Gdyby roku temu jedna ze spółek kolejowych zostawiła w spokoju betonową drogę znajdującą się za racławicką stacją, to pewnie objazd byłby w ogóle nieodczuwalny. Dodatkowo teraz poinformowano, że na tej bocznej, rozebranej częściowo drodze, staną kontenery dla robotników oraz ciężki sprzęt budowlany. Nadzieja o skróceniu sobie drogi tamtym traktem upadła. Jak to się ma do planów utworzenia w opisywanym miejscu składowiska żwiru, który ma być wydobywany w Racławicach, a potem ładowany na wagony kolejowe, tego nie wiadomo.

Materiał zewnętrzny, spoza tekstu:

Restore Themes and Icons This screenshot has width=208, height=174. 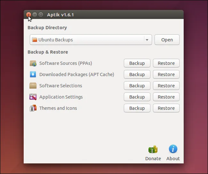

- Nowy obiekt wart ok. 2,9 miliona złotych będzie budowany do 15 listopada 2012 roku - wyjaśnia Arkadiusz Branicki, rzecznik prasowy Zarządu Dróg Wojewódzkich w Opolu. Prace będą trwały zatem w okresie żniw. Jak do okolicznych pól, szczególnie tych znajdujących się za wiaduktem (patrząc od strony Racławic) dojadą kombajny, tego również dziś nie wie nikt. Trzeba też pamiętać, że każdy dojazd karetki pogotowia czy straży lub policji tak samo związany jest z pokonaniem sporego objazdu, a tym samym wydłużeniem czasu oczekiwania na interwencję.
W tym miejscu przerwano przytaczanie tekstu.